## Kutipan Dokumen
%%

Catatan Menyambut Matahari Pagi:

SURAT TENTANG SASTRA KEPADA ANAS AGE [3].

Terlebih dahulu, saya minta maaf kepada Anas Age karena mengumumkan suratnya yang 
dikirimkan kepada saya melalui japri. Surat ini saya umumkan karena masalah yang 
dikemukakan oleh Anas Age [selanjutnya saya sebut Anas] menyentuh masalah-masalah di 
luar japri tapi layak jadi pertimbangan bersama. Lengkapnya surat Anas itu berbunyi 
sebagai berikut:

"Dear JJ Kusni,

Saya tergelitik dengan kalimat  kedua dari paragraf kedua komentar Anda tentang 
pengumbaran hubungan ranjang yang terdapat pada sementara angkatan 1990-an. Saya jadi 
teringat kata-kata Pram bahwa menjadi sastrawan harus mempunyai misi sebagai tugas 
dunia. Dalam pemahaman saya, tugas dunia adalah tidak tercerabut dengan dunia atau 
realitas di sekitarnya. Pram dengan sangat baik telah membuktikan pada karya-karyanya 
yang mengangkat tema humanisme. Begitu pula dengan Umar Kayam yang menulis Bawuk, Sri 
Sumarah, Para Priyayi. Kayam dengan empati yang luar biasa besar kepada korban 
kekejaman militer pada era setelah tahun 1965. Jarang sekali karya sastra ditemukan 
tema-tema seksuil pada era tahun 1960-an hingga 1980-an.

%%

## Tugas 1
Dalam kutipan dokumen tentang surat sastra kepada Anas Age, karya apa saja yang disebut sebagai tulisan Umar Kayam?
## Tugas 2
Teruskan kutipan dokumen tentang surat sastra kepada Anas Age, mulai sesudah kalimat terakhirnya.

## Data yang Ditampilkan

%%

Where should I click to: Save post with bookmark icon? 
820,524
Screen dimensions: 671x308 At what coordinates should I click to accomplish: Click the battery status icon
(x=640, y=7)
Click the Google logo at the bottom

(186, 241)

%%

## Jawaban Tertulis 1
Karya Umar Kayam yang disebut adalah Bawuk, Sri Sumarah, dan Para Priyayi.

## Jawaban Tertulis 2
Dan kini perubahan dunia begitu cepat. Isu-isu feminisme yang diusung oleh beberapa 
negara di Barat telah masuk ke Indonesia. Salah satunya adalah isu-isu tentang tubuh 
perempuan. Tentang tubuh perempuan ini, Simon de Bevoir dengan cermat menulis dalam 
Second Sex. Tema-tema tubuh perempuan inilah yang dieksplorasi oleh penulis-penulis 
perempuan seperti Dinar Rahayu, Ayu Utami, Jenar Maesa Ayu. Saya sepakat bila para 
penulis perempuan ini sebenarnya sedang mengadakan "perlawanan" dengan tubuhnya 
sendiri terhadap gempuran kapitalisme, atau melawan patriarki.

Salam,

Anas"



Alinea pertama surat Anas yang berbunyi: 

"Saya tergelitik dengan kalimat  kedua dari paragraf kedua komentar Anda tentang 
pengumbaran hubungan ranjang yang terdapat pada sementara angkatan 1990-an. Saya jadi 
teringat kata-kata Pram bahwa menjadi sastrawan harus mempunyai misi sebagai tugas 
dunia. Dalam pemahaman saya, tugas dunia adalah tidak tercerabut dengan dunia atau 
realitas di sekitarnya. Pram dengan sangat baik telah membuktikan pada karya-karyanya 
yang mengangkat tema humanisme. Begitu pula dengan Umar Kayam yang menulis Bawuk, Sri 
Sumarah, Para Priyayi. Kayam dengan empati yang luar biasa besar kepada korban 
kekejaman militer pada era setelah tahun 1965. Jarang sekali karya sastra ditemukan 
tema-tema seksuil pada era tahun 1960-an hingga 1980-an"

kukira telah mengangkat beberapa soal yaitu: [1] "Jarang sekali karya sastra ditemukan 
tema-tema seksuil pada era tahun 1960-an hingga 1980-an"; [2]. tugas sastrawan; dan 
[3].korban kekejaman militer pada era setelah tahun 1965.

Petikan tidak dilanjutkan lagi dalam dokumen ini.